Cao Guangxiang, Zhang Peipei, Gu Yuanxin, Pang Xiuhua
The State Key Laboratory of Microbial Technology, School of Life Science, Shandong University, Jinan, 250100, China.
Shandong Medicinal Biotechnology Center, Shandong Academy of Medical Sciences, Jinan, 250062, China.
Curr Microbiol. 2017 Aug;74(8):979-986. doi: 10.1007/s00284-017-1278-y. Epub 2017 Jun 6.

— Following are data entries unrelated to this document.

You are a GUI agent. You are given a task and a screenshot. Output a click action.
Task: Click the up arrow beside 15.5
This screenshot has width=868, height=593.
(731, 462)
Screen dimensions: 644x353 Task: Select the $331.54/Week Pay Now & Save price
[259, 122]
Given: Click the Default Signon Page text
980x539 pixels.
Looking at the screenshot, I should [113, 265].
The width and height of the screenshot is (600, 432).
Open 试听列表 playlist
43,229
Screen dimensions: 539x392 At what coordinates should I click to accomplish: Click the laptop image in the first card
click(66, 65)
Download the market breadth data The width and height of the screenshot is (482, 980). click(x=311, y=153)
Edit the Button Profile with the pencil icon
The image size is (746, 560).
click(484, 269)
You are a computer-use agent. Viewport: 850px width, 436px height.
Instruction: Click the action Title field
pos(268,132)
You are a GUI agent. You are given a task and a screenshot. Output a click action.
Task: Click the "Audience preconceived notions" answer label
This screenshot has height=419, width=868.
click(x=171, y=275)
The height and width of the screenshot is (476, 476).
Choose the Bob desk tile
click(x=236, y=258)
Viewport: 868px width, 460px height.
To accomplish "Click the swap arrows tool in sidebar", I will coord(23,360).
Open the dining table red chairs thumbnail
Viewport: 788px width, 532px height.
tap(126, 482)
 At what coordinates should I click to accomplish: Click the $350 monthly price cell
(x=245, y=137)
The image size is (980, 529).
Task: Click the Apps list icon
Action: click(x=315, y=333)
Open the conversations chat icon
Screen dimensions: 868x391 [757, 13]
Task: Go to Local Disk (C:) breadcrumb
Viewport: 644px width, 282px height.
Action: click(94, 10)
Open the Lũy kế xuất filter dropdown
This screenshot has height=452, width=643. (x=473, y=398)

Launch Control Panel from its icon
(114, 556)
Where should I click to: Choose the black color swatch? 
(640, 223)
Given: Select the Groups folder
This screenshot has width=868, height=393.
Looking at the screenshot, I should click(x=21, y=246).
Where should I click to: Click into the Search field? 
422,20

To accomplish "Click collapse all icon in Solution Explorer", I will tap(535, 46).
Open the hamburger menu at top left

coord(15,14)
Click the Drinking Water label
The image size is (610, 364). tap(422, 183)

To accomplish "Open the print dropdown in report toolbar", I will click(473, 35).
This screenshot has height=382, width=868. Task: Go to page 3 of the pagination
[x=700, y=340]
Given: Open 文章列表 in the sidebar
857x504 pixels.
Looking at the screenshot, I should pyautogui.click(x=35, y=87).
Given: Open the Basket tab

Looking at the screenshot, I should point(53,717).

The genetics of the Streptomyces hygroscopicus strain 10-22 is of interest due to the ability of this strain to produce antifungal compounds. Strain T110 was obtained through insertional mutagenesis of strain 10-22 and was found to have undergone DNA amplification, as determined by both conventional and pulsed-field gel electrophoresis (PFGE). pIJ702, the vector used for insertional mutagenesis, was shown to have integrated into and co-amplified with the chromosomal DNA sequence of T110, as pIJ702 hybridized predominantly with two of the three amplified BamHI fragments. The amplified DNA sequence in T110 is 10.8 kb in length and consists of 5.18 kb of Streptomyces chromosomal DNA and the entire 5.62 kb pIJ702 sequence. Sequence analysis of the 5.18 kb chromosomal sequence revealed two open reading frames, one encoding a putative IS5 family transposase and the other encoding a putative dihydroxy-acid dehydratase. Real-time PCR analysis showed that expression of the putative dehydratase gene in T110 is about 50 times greater than in the wild-type strain, consistent with the high level of amplification of this DNA region, and therefore this system has the potential for producing economically or clinically important molecules.
吸水链霉菌10-22菌株的遗传学因其产生抗真菌化合物的能力而备受关注。菌株T110是通过对菌株10-22进行插入诱变获得的,通过传统和脉冲场凝胶电泳(PFGE)测定发现其发生了DNA扩增。用于插入诱变的载体pIJ702已整合到T110的染色体DNA序列中并与之共扩增,因为pIJ702主要与三个扩增的BamHI片段中的两个杂交。T110中扩增的DNA序列长度为10.8 kb,由5.18 kb的链霉菌染色体DNA和完整的5.62 kb pIJ702序列组成。对5.18 kb染色体序列的分析揭示了两个开放阅读框,一个编码假定的IS5家族转座酶,另一个编码假定的二羟基酸脱水酶。实时PCR分析表明,假定的脱水酶基因在T110中的表达比野生型菌株高约50倍,这与该DNA区域的高水平扩增一致,因此该系统具有生产经济或临床重要分子的潜力。